FRISKY MOLL'S SONG [1724]

[By J. HARPER, and sung by Frisky Moll in JOHN THURMOND'S _Harlequin Sheppard_ produced at Drury Lane Theatre].

I

From priggs that snaffle the prancers strong, [1]

To you of the _Peter_ Lay, [2]

I pray now listen a while to my song, How my _Boman_ he kick'd away. [3]

II

He broke thro' all rubbs in the whitt, [4]

And chiv'd his darbies in twain; [5]

But fileing of a rumbo ken, [6]

My _Boman_ is snabbled again. [7]

III

I _Frisky Moll_, with my rum coll, [8]

Wou'd Grub in a bowzing ken; [9]

But ere for the scran he had tipt the cole, [10]

The _Harman_ he came in. [11]

IV

A famble, a tattle, and two popps, [12]

Had my _Boman_ when he was ta'en; But had he not bouz'd in the diddle shops, [13]

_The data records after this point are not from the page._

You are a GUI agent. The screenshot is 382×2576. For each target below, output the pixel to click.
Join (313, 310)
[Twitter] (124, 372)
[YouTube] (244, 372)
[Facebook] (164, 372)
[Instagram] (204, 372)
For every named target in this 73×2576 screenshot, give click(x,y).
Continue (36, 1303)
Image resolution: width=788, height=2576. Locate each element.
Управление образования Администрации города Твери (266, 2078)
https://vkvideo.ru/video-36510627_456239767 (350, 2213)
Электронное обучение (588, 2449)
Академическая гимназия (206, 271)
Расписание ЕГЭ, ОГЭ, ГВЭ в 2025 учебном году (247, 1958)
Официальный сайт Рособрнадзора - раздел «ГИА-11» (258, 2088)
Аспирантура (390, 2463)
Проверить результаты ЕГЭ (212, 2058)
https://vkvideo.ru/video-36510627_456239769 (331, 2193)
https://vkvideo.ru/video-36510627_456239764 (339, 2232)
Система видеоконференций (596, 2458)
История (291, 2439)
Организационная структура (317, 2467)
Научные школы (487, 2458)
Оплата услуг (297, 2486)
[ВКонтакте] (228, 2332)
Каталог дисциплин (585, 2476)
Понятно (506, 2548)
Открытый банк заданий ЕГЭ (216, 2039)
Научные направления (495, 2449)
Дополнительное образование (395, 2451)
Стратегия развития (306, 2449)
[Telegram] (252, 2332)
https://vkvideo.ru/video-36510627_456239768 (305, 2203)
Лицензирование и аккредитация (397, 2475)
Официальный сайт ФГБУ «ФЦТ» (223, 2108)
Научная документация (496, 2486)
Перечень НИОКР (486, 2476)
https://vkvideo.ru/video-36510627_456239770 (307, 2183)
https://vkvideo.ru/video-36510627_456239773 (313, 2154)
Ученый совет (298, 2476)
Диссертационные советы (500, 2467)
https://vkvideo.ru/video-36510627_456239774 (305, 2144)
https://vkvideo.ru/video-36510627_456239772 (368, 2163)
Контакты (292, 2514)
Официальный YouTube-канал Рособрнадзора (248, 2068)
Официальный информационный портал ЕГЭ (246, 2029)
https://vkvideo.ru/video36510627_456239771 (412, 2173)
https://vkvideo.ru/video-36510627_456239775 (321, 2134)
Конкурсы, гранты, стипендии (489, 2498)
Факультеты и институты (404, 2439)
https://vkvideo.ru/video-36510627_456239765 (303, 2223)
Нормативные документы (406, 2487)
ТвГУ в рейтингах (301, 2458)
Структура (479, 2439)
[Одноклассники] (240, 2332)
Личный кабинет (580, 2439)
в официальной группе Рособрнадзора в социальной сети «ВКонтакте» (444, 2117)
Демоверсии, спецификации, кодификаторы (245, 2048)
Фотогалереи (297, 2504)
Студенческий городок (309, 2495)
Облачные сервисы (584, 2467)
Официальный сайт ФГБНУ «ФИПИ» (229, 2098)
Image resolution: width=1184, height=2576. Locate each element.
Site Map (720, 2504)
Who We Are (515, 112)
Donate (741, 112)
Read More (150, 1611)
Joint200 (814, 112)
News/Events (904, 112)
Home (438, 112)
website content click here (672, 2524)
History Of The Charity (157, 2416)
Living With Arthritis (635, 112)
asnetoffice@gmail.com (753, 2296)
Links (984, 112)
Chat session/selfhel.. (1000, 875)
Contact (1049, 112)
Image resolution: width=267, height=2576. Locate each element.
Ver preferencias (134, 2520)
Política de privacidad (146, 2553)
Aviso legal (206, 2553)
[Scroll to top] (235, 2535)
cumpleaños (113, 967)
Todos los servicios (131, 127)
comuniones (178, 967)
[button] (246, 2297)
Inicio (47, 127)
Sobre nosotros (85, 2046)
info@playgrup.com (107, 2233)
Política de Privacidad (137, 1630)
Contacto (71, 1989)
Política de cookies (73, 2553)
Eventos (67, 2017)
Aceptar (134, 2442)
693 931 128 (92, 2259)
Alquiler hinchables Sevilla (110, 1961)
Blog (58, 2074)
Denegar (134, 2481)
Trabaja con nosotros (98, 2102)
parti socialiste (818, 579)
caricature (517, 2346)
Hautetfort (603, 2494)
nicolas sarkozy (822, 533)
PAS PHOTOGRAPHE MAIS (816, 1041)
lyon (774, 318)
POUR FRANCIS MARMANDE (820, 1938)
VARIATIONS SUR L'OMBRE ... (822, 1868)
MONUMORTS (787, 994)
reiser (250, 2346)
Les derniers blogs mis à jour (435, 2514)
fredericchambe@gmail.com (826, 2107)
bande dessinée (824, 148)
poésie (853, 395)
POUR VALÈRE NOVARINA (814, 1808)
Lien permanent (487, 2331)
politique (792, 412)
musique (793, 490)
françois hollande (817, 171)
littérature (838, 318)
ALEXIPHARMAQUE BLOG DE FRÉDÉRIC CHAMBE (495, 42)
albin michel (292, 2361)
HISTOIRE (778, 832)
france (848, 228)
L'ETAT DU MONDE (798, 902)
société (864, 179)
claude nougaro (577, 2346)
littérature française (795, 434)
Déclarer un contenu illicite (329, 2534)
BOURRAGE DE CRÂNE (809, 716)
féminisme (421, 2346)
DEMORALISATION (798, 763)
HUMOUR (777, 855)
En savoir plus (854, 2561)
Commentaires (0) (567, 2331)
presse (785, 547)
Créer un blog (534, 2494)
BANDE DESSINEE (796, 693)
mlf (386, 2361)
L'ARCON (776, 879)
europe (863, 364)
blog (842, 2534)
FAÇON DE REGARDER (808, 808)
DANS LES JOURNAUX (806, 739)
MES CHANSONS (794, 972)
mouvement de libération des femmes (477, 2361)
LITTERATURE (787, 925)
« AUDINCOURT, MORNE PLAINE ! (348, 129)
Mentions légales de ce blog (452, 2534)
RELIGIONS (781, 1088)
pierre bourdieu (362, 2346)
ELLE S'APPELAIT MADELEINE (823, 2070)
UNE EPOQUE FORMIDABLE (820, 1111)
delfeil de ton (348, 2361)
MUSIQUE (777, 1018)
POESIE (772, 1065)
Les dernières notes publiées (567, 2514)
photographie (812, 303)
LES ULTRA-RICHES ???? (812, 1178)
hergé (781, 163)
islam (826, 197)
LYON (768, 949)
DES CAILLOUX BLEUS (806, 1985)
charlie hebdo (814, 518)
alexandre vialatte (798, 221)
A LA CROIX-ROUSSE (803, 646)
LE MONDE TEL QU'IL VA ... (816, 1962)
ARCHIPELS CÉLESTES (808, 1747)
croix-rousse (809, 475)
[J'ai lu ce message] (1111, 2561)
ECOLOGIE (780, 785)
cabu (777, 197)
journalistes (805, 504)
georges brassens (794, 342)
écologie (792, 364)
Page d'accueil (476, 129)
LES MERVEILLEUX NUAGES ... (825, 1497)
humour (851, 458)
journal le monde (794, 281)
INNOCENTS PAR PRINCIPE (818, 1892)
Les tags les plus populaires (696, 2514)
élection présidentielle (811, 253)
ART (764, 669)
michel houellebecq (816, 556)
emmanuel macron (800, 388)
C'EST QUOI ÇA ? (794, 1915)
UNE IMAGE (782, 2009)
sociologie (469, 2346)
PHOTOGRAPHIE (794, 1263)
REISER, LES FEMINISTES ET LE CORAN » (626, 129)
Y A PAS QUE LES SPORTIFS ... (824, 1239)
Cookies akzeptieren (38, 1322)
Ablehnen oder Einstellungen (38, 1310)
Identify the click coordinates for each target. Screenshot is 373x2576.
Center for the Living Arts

He'd still been in Drury-Lane.

[1: steal horses]

[2: carriage thieves]

[3: fancy man or sweetheart]

[4: obstacles; Newgate]

[5: cut fetters]

[6: Breaking into a p.a.w.n-broker's]

[7: imprisoned]

[8: good man]

[9: eat; ale-house]

[10: refreshments; paid]

[11: constable]

[12 ring; watch; pistols]

[13 gin-shops]

THE CANTER'S SERENADE [Notes]

[1725]

[from _The New Canting Dictionary_:--"Sung early in the morning, at the barn doors where their doxies have reposed during the night"].

I

Ye morts and ye dells [1]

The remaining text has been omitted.